CHRISTIANSBURG, VA, USA U.S. Army SGT, COMPANY A, 1ST BATTALION, 14TH INFANTRY, 2 BCT, SCHOFIELD BARRACKS, HI BALAD, IRAQ 08/10/2008

A Schofield Barracks soldier was killed in an explosion Sunday in Iraq, the Pentagon said yesterday. Sergeant Kenneth B. Gibson, 25, of Christiansburg, Va., died of wounds suffered in Tarmiyah, Iraq, when an improvised explosive device detonated near his position during a foot patrol, the Pentagon said.

He was assigned to the 1st Battalion, 14th Infantry Regiment, 2nd Brigade Combat Team, 25th Infantry Division.

Gibson, who was a member of Hawaii’s Stryker brigade, joined the Army in March 2002 and was assigned to Schofield Barracks in August 2002, officials in Hawaii said.

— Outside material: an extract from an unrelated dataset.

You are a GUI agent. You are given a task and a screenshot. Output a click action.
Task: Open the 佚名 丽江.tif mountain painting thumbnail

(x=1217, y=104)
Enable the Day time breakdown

After an initial improvised explosive device detonated, a team of soldiers was sent to investigate, the U.S. command said. Shortly after the team arrived, a suicide attack occurred and was followed by small-arms fire.

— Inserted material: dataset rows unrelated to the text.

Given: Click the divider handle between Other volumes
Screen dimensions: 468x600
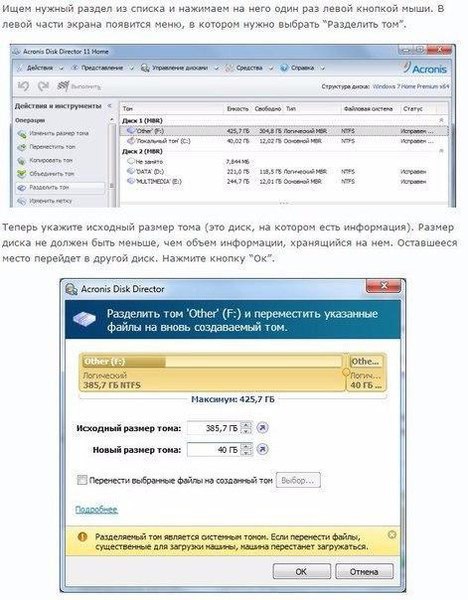Looking at the screenshot, I should 346,372.
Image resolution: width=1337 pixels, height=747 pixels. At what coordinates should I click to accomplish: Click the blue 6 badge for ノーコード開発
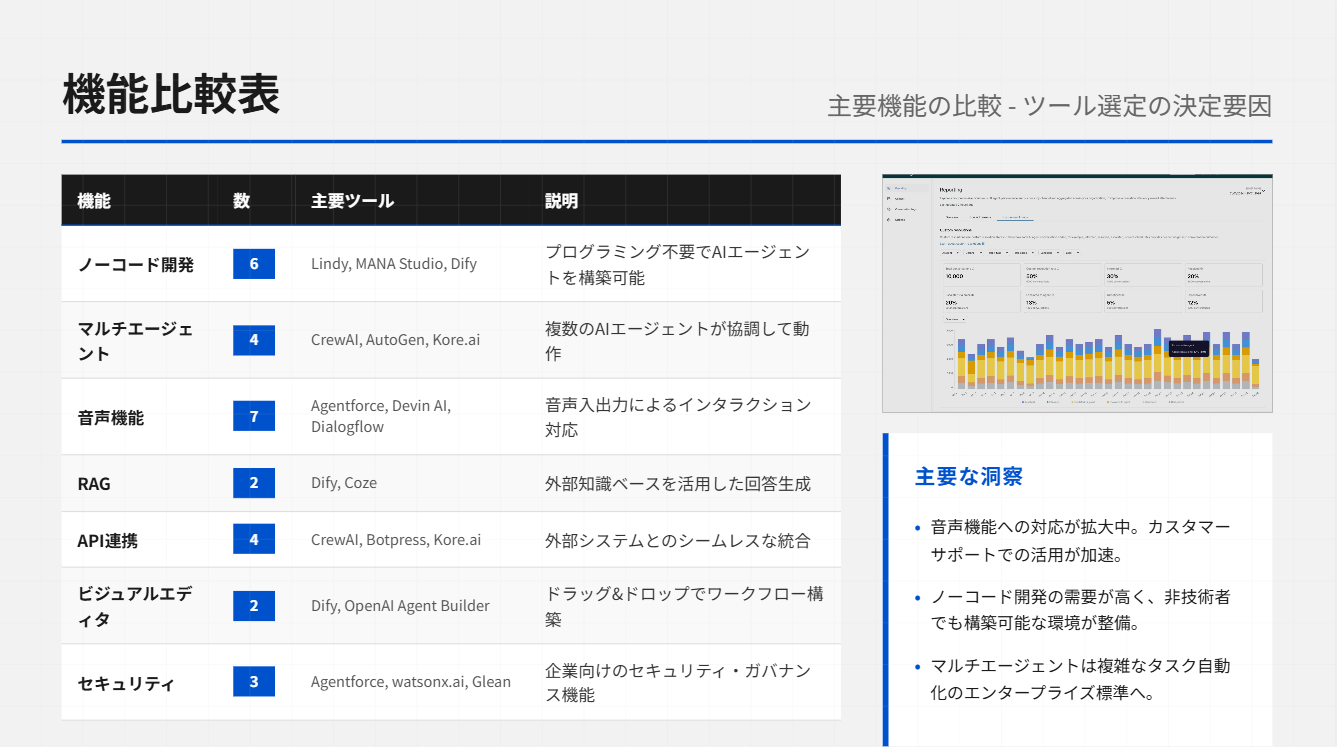(254, 264)
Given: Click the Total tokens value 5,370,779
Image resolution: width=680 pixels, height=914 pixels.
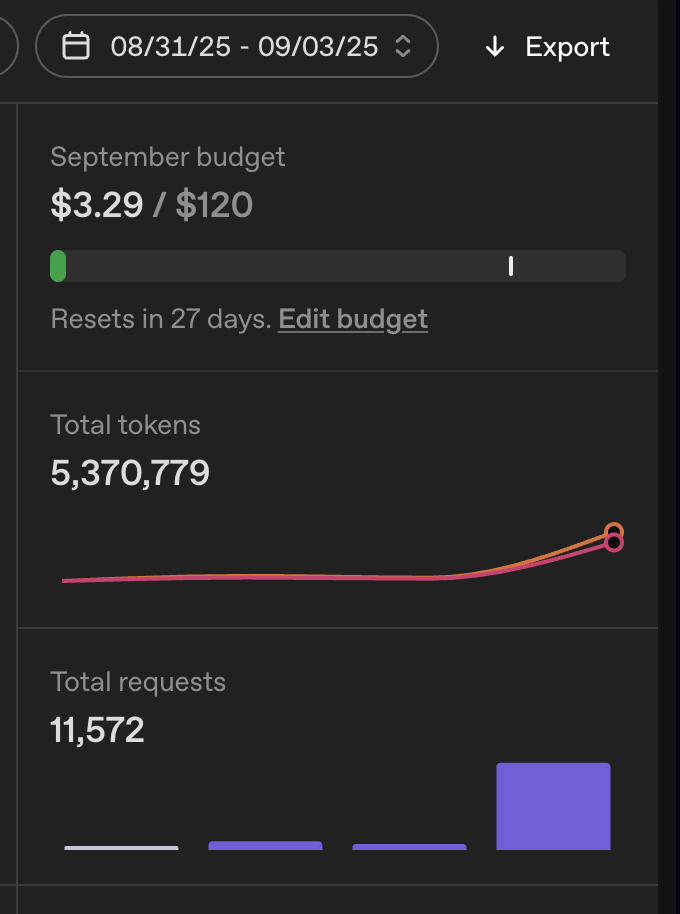Looking at the screenshot, I should pyautogui.click(x=130, y=473).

The attacks also wounded two U.S. soldiers, 15 Iraqi civilians, three Iraqi policemen and three members of the “Sons of Iraq,” Sunni Arabs working with U.S. forces to maintain security. Witnesses and police said the bombers were a group of men disguised as members of the Awakening, another name for the Sons of Iraq, the Los Angeles Times reported. The men entered the house ostensibly to search it, but planted bombs.

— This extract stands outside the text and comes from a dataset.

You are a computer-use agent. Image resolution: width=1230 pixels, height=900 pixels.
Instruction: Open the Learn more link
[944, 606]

After the first blast, Iraqi and U.S. forces arrived, the Times said. The suicide bomber mingled with the crowd and detonated explosives worn in a vest.

Kenneth B. Gibson was too sweet for words – just listen to his one-time baby sitter, Sabrina Scaggs. He was an irresistible, gotta-love-him kind of guy, she said. You had to love him, because he was just adorable, she said. Absolutely adorable.

A teacher at Christiansburg High School, from where Gibson graduated, said he had always noticed that Gibson possessed leadership qualities.His decision to join the Army didn’t surprise me at all, said Dan Swafford. Gibson was a hard worker who always tended to his assignments and was somewhat quiet, Swafford said.

Nikki Gibson said her husband was an extraordinary person who always knew how to make people smile. When he had free time, he’d always be glued to a PlayStation video game, she said.

He never wanted anyone to be unhappy, she said. Basically, he’d do anything in order to make someone happy regardless of whether he knew you for five minutes or if he knew you a lifetime.